2005年12月26日 21時42分25秒 | 社会
 建築設計士の間でいま、「パンドラの箱が開けられたら大変なことになる」と囁かれている。
 耐震強度偽装事件が拡大し、建築物の耐震構造が強化された1981年(昭和56年)以前に立てられたビルやマンション約20万棟の大半が、「震度5」の地震に耐えられず、万が一、大地震が発生した場合、ほとんどが崩壊する危険があるからで、このことは国土交通省をはじめ建設・建設業界では、「公然の秘密」とされているという。なかでも、東京オリンピック開催(昭和39年10月10日)直前に突貫工事で建設されたビルのなかには「海砂利」を使用した粗悪なビルも含まれており、倒壊が確実視されている。
 今回、ヒューザーが建築主となったマンションが、「震度5」の地震に耐えられないということが判明して、地方自治体が居住者に「退去命令」を発して大騒ぎになっているが、これを基準すると、約20万棟の大半の居住者に「退去命令」を発令しなくてはならなくなってしまい、国土行政は、「前門の虎、後門の狼」の如く、自己矛盾を起こして立ち往生している。このピンチをどう切り抜けるかが、政府・与党の最大の難問となっている。

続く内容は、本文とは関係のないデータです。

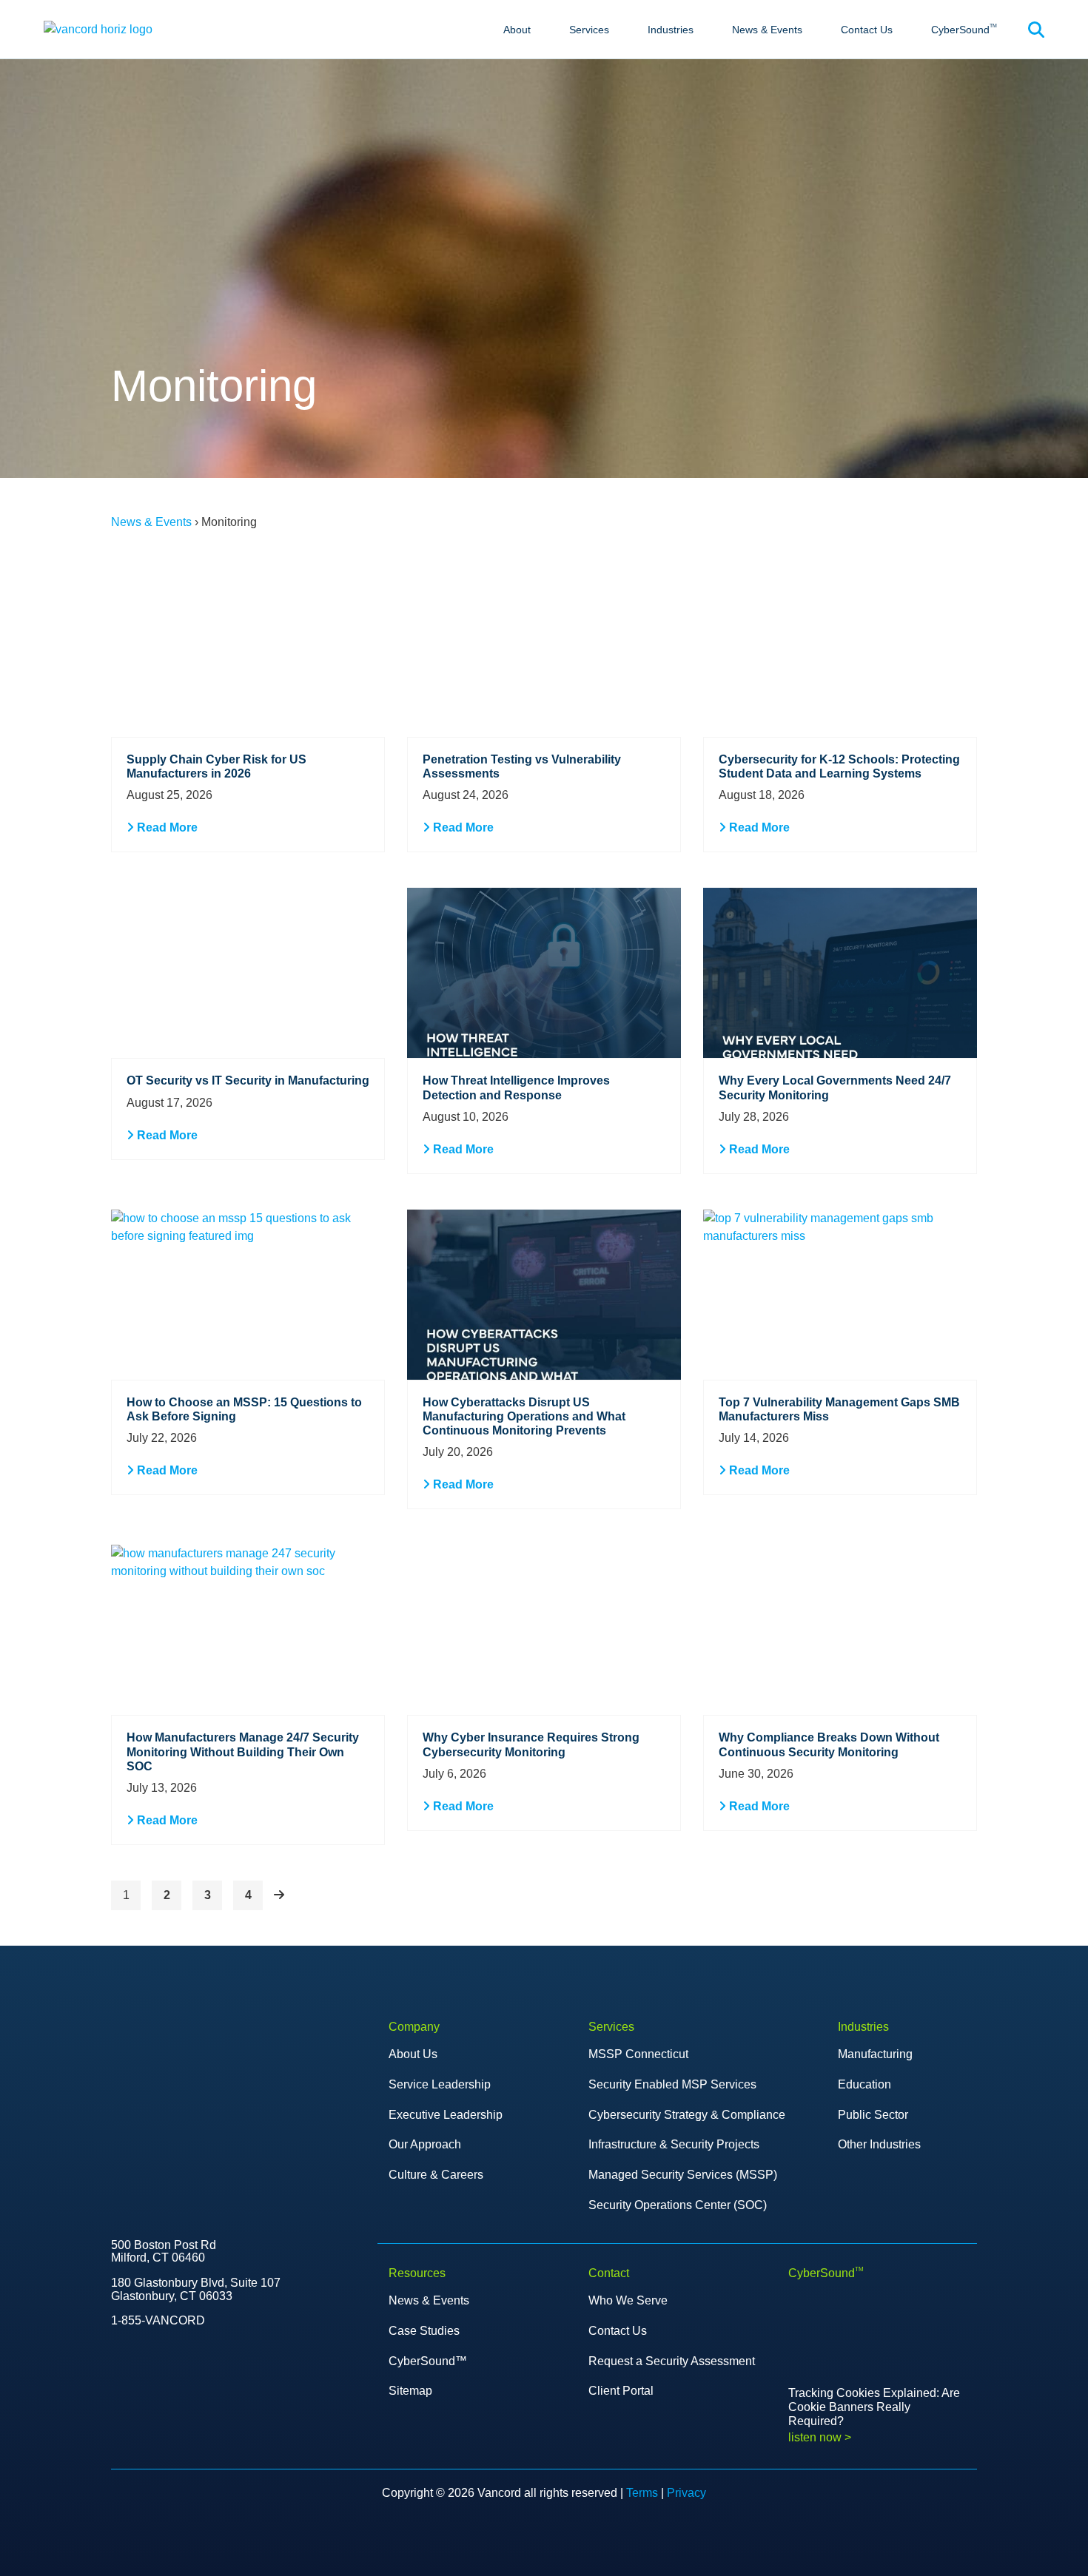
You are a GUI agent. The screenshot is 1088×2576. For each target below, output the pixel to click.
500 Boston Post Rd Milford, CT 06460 (163, 2252)
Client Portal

いずれにしても、地震国・日本の耐震意識の低さが、今回の事件を生み出した元凶になっており、今後20年から25年の間に大地震が起きる可能性が高いと予測されているだけに、日本列島全体を「地震に強い国土」にしていくことが焦眉の急である。
 一方、全国建築設計事務所協会では今回、耐震強度偽装事件を引き起こした姉歯秀次・元一級建築士が、都道府県建築設計事務所協会ばかりでなく、建築士協会など業界団体のどこにも加入していなかったことを重視し、「もし業界団体に加入して研修を受けたり人脈を広げていたりしていれば、だれかが相談に乗ることができ、大事件にはならなかったのではないか」として「会員制度」の見直しを始めている。とくに建築設計事務所協会が、いま一級建築士の有資格者が「任意加入」となっているため、これを改め、一級建築士を「強制加入」してもらうことを目的とした法律改正を検討し始めている。現在は、任意加入であり、全国31万人の一級建築士のうち、都道府県の建築設計事務所協会に加入しているのは、約3割に止まっている。
 また、建築設計の業務のなかでは、「デザイン設計担当者」が主力で、「耐震構造」などにかかわる「構造設計担当者」の地位が低く、いわば「下請け的な存在」になっていることも、今回の事件の背景にあるとみて、「構造設計担当者」の地位の向上を図る必要があるとして、見直し作業を進めているという。